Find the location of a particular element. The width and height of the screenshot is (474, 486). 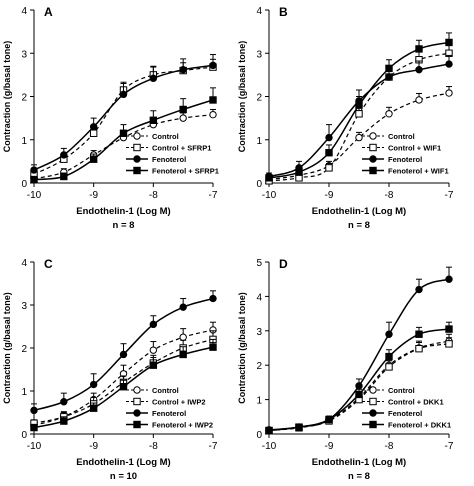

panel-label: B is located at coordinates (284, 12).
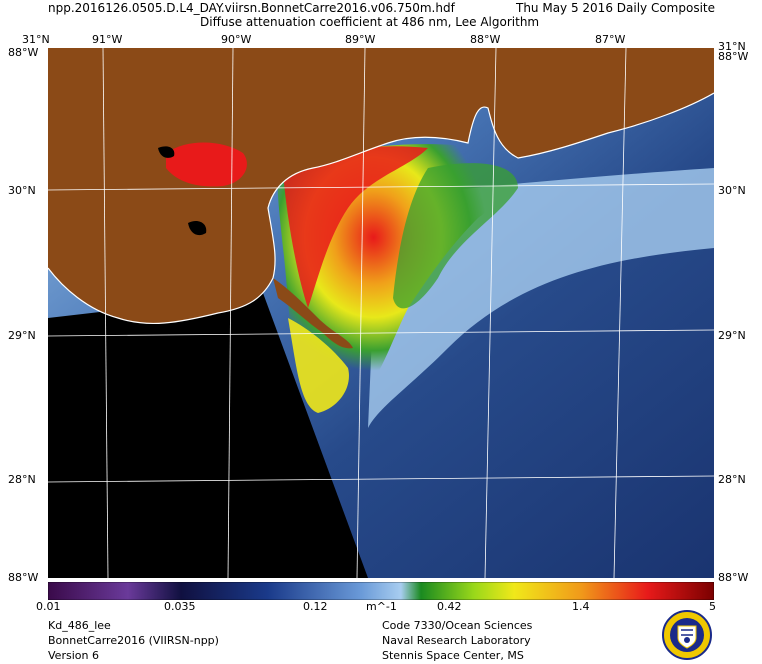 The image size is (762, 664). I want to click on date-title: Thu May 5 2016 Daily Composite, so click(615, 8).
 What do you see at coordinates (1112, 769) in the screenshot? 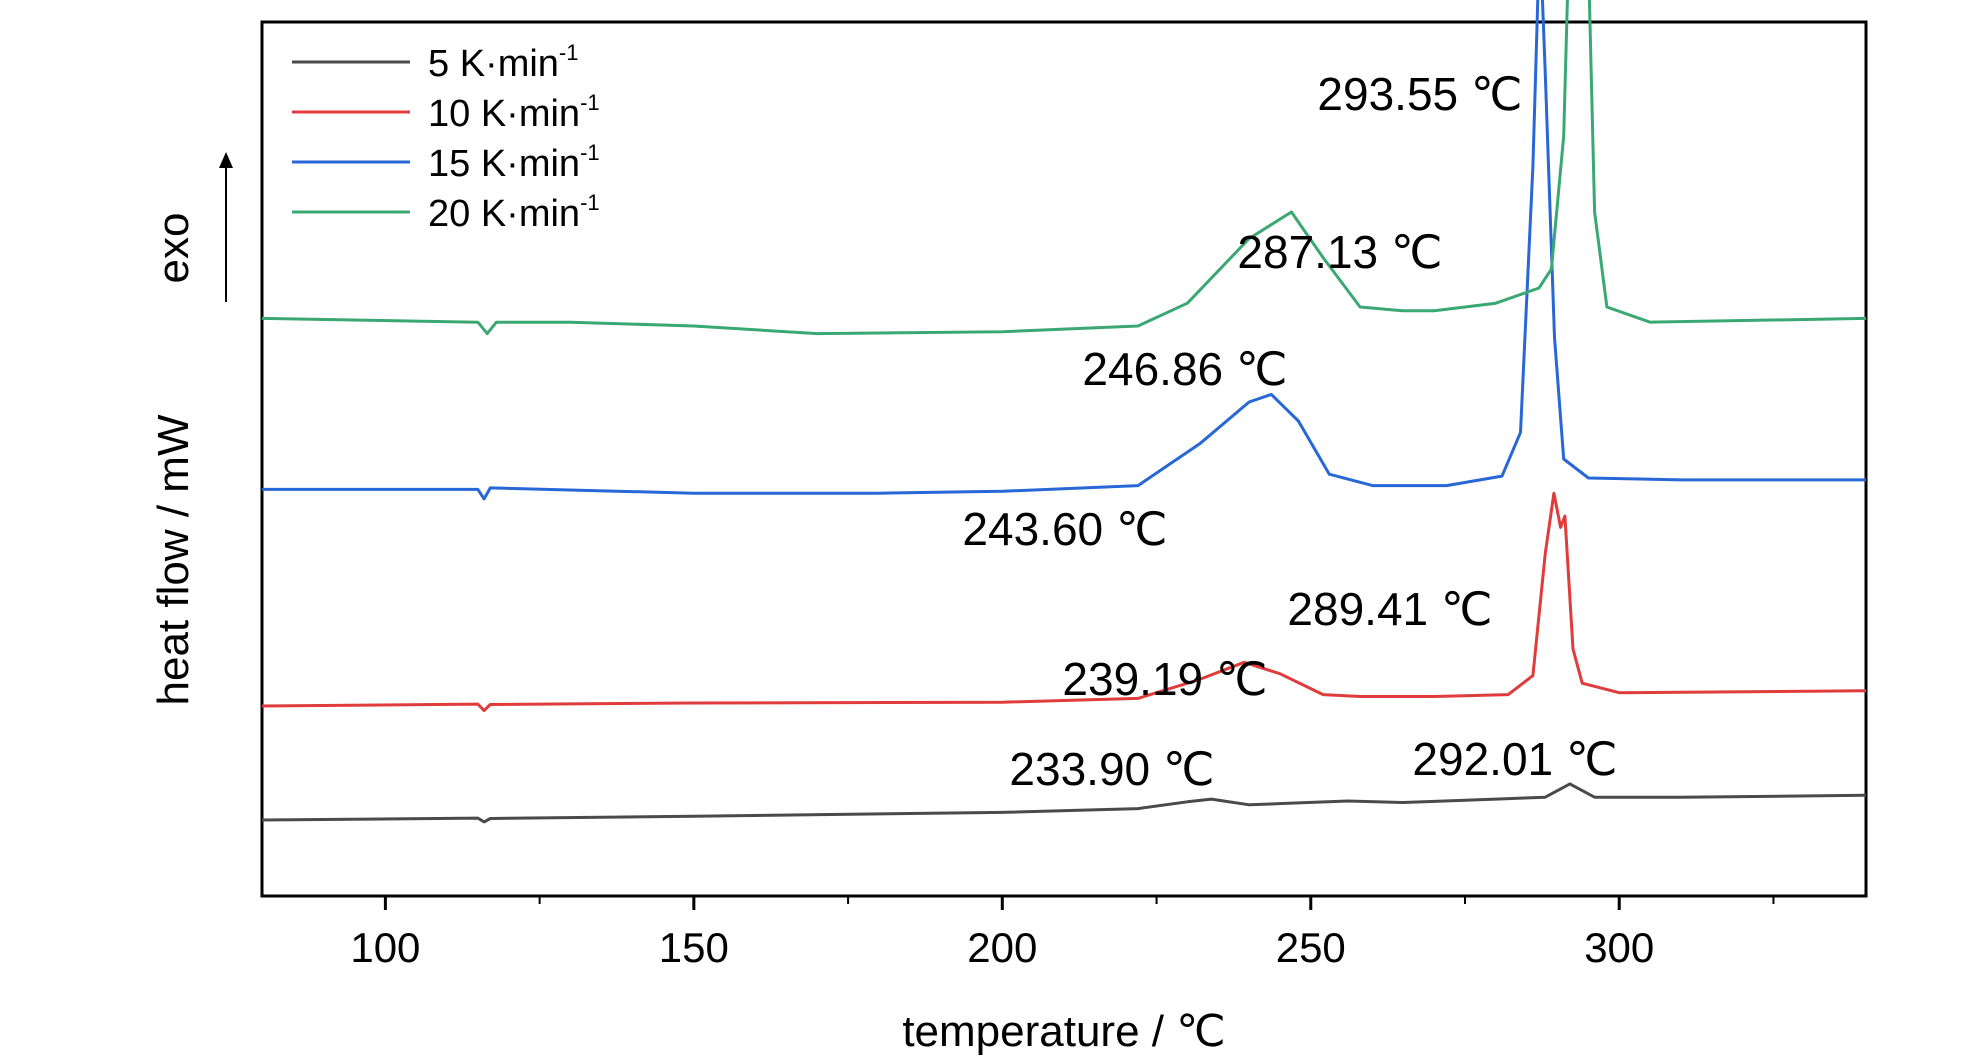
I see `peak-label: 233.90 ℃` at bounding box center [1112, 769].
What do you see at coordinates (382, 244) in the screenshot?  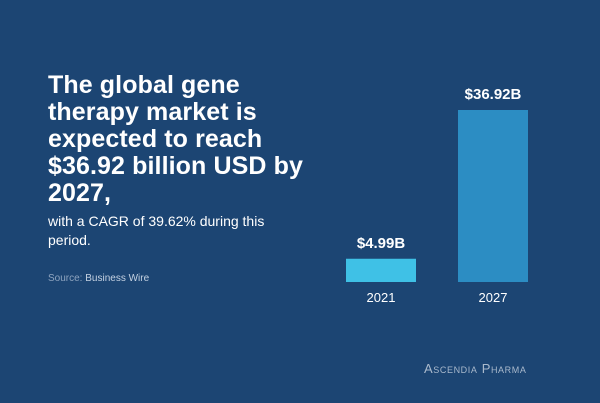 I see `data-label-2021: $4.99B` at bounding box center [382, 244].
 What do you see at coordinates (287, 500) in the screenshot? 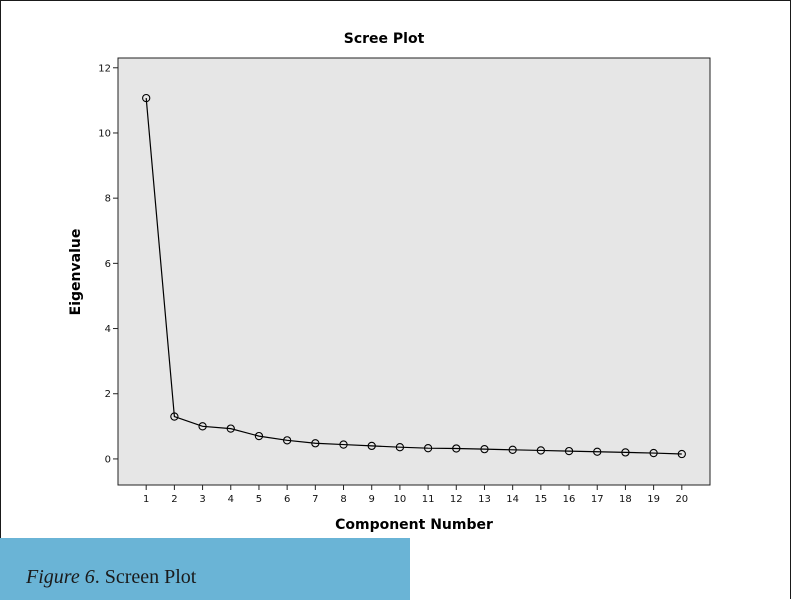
++++++++++
Output the records from the start through the line containing "center [1112, 769]." as a numbered list. Skip blank lines and omit the pictures.

■ Solution for this problem ■
1. Find the location of a particular element. The width and height of the screenshot is (474, 486). 
2. panel-label: B is located at coordinates (284, 12).
3.  The image size is (762, 664). I want to click on date-title: Thu May 5 2016 Daily Composite, so click(615, 8).
4.  What do you see at coordinates (1112, 769) in the screenshot? 
5. I see `peak-label: 233.90 ℃` at bounding box center [1112, 769].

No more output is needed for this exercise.